Direktur PT SSE Halomoan H mengatakan surat tersebut ditujukan kepada Executive Vice President Inalum Jevi Amri selaku perwakilan direksi. Surat juga ditembuskan kepada Direktur Utama Inalum Melati Sarnita dan Komisaris Utama Musa Bangun.
Halomoan menyebutkan, surat itu mengingatkan kembali kesepakatan rapat yang menyatakan Inalum akan memberikan keputusan serta merealisasikan pembayaran dalam waktu 14 hari kalender. Namun hingga batas waktu tersebut terlewati, SSE belum menerima keputusan tertulis maupun pembayaran.
“Kesepakatan rapat sudah jelas, tetapi sampai sekarang belum ada tindak lanjut,” kata Halomoan dalam keterangan tertulis, Rabu, 07 Januari 2026.
Rapat pada 9 Desember 2025 dihadiri oleh perwakilan SSE, yakni Halomoan H dan Jack Karnadi.
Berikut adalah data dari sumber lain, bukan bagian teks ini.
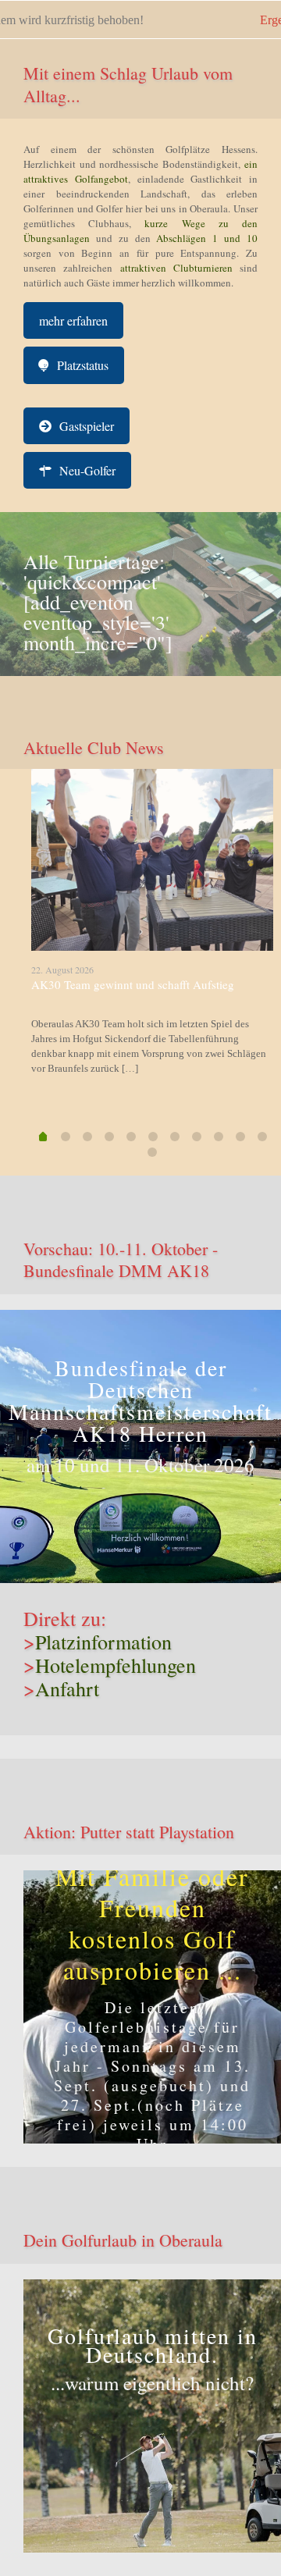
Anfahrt (67, 1688)
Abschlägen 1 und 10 (204, 238)
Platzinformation (103, 1641)
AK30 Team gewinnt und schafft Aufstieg (132, 984)
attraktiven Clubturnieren (176, 268)
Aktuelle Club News (93, 747)
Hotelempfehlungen (115, 1665)
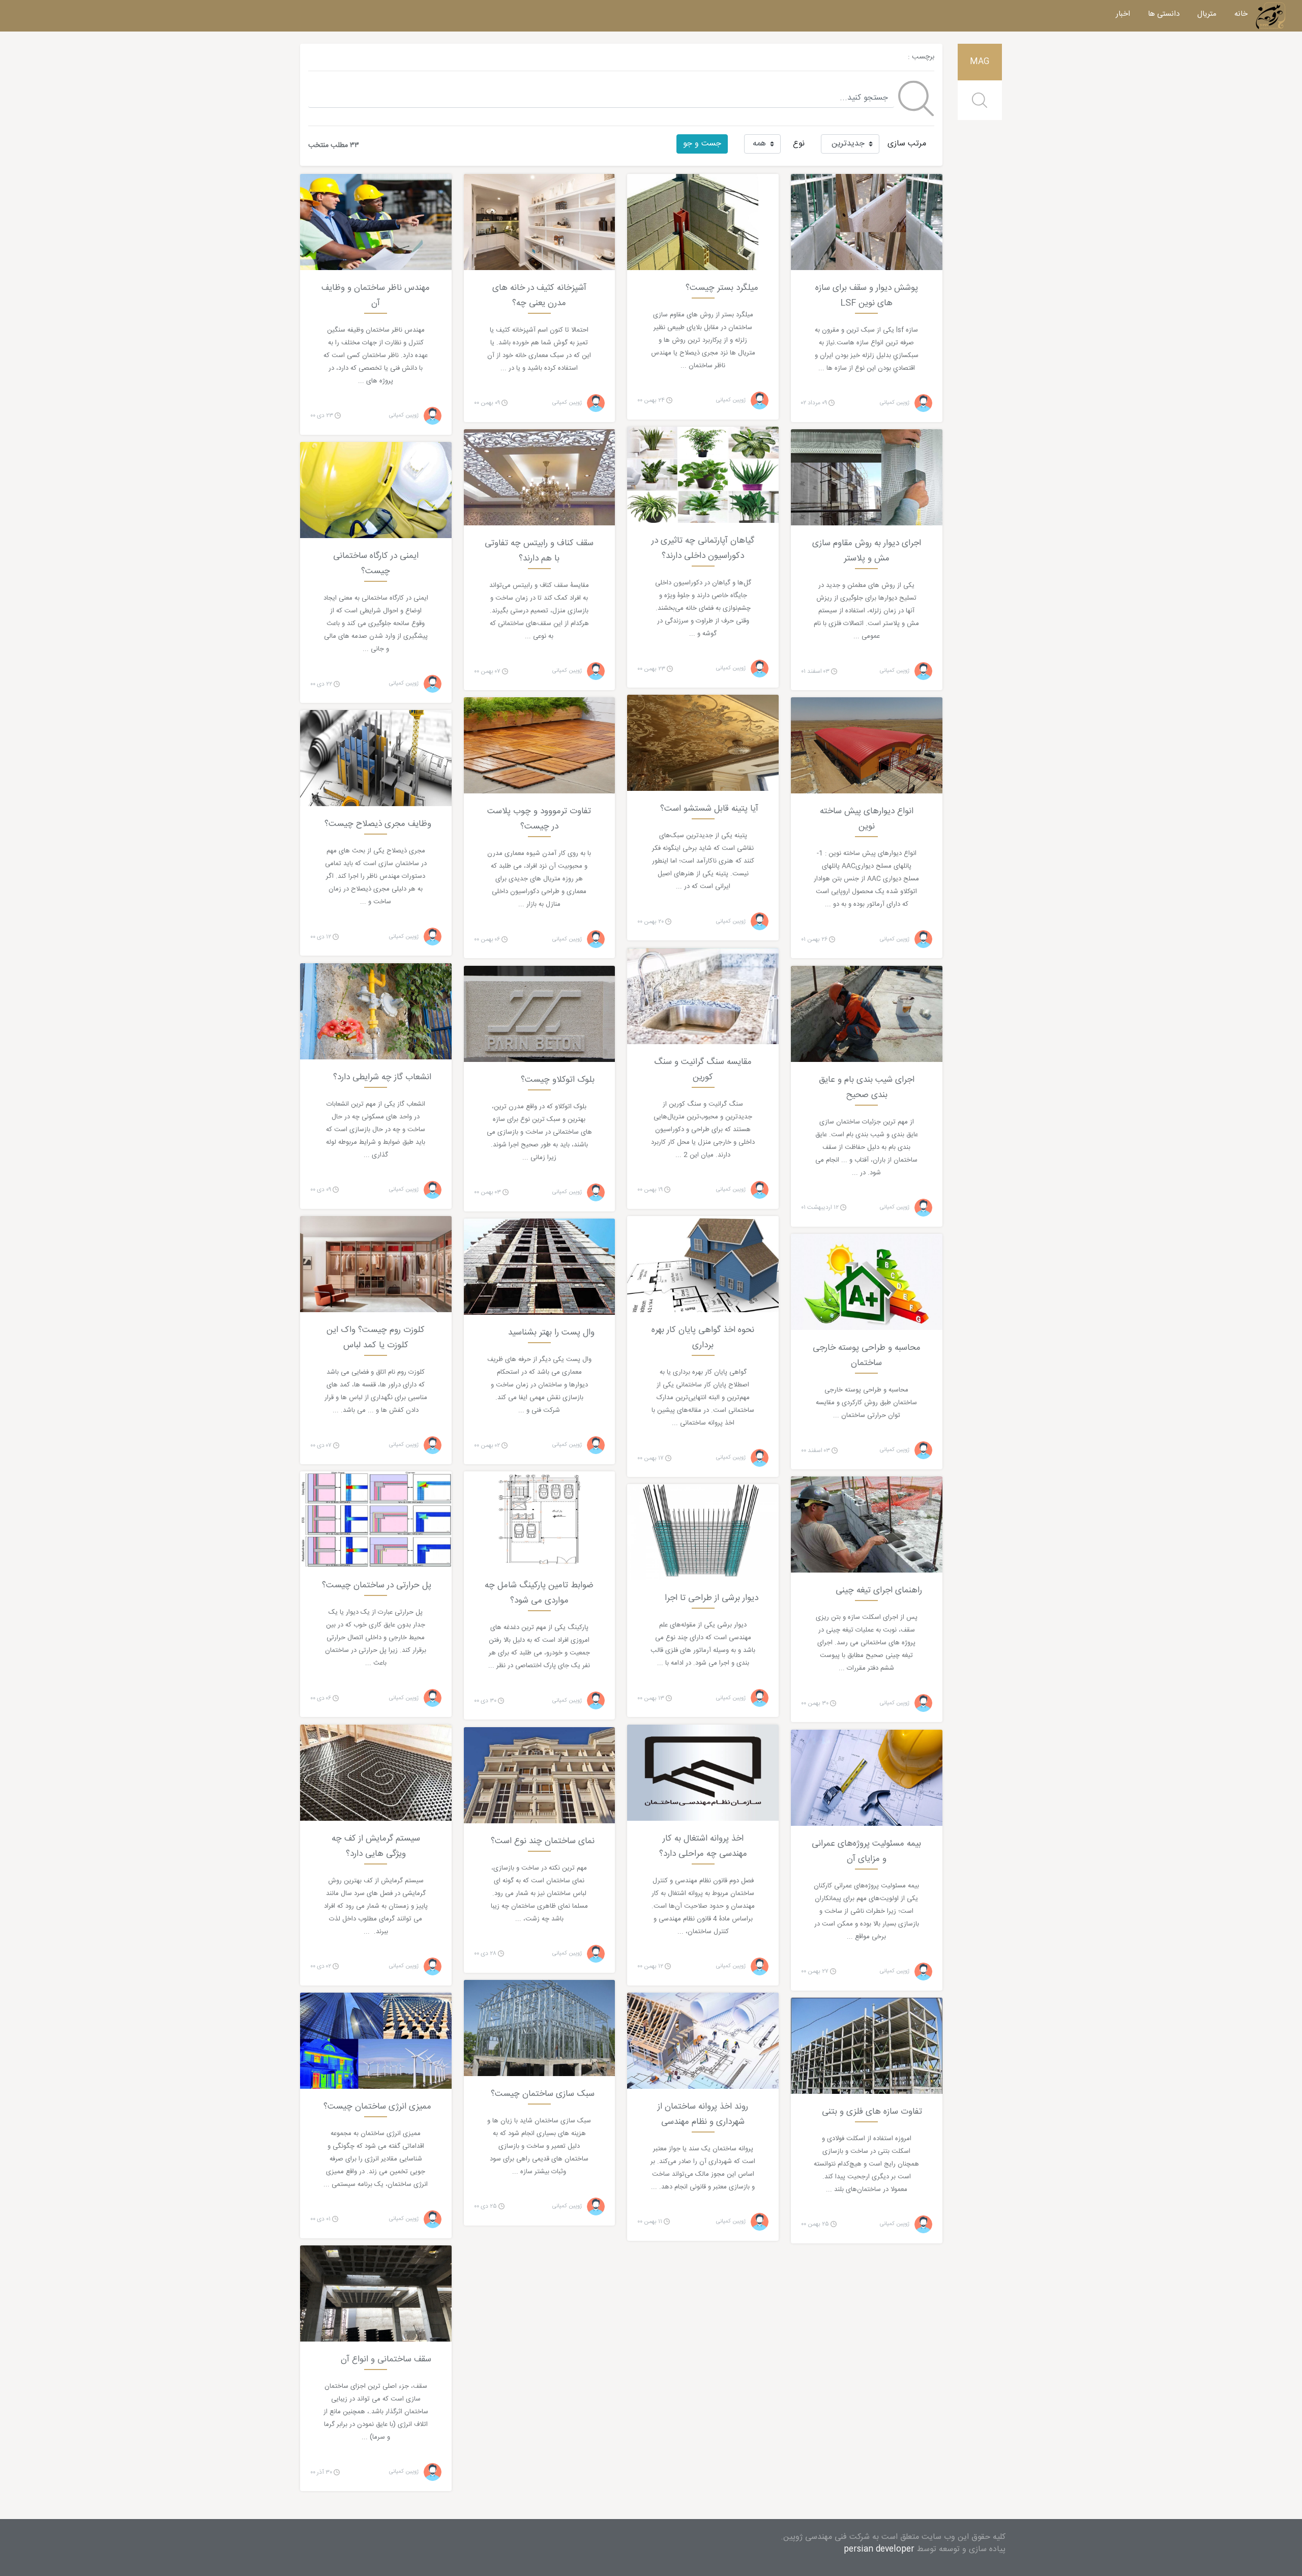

Dari pihak Inalum, rapat dipimpin oleh Executive Vice President Jevi Amri dan dihadiri sejumlah pejabat, antara lain Dari pihak Inalum,
rapat dipimpin oleh Jevi Amri dan dihadiri sejumlah pejabat, di antaranya Masrul Ponirin (IPM), Ramadhika Widyatama (mewakili Mind Id Jkt), Ahmad Teddy Marpaung (SOM), Hynsa Adriandan (SMM), dan Ronald Simbolon (JMM).
Dalam pertemuan tersebut, SSE menyampaikan keberatan atas penunjukan brake shoe yang dinyatakan Inalum sebagai produk asli Meidensha. Menurut SSE, produk tersebut telah dinyatakan bukan buatan Meidensha oleh Satuma, perusahaan Original Equipment Manufacturer (OEM) yang bekerja sama dengan Meidensha.
Halomoan mengatakan Satuma telah menerbitkan surat penjelasan yang menyatakan produk tersebut bukan produk Meidensha. Surat itu, kata dia, telah diterjemahkan secara tersumpah ke dalam bahasa Indonesia. Pada produk yang dipersoalkan, SSE menyebut tidak terdapat merek Meidensha, melainkan hanya stiker bertuliskan “Genuine Part” dan “Made in Japan”.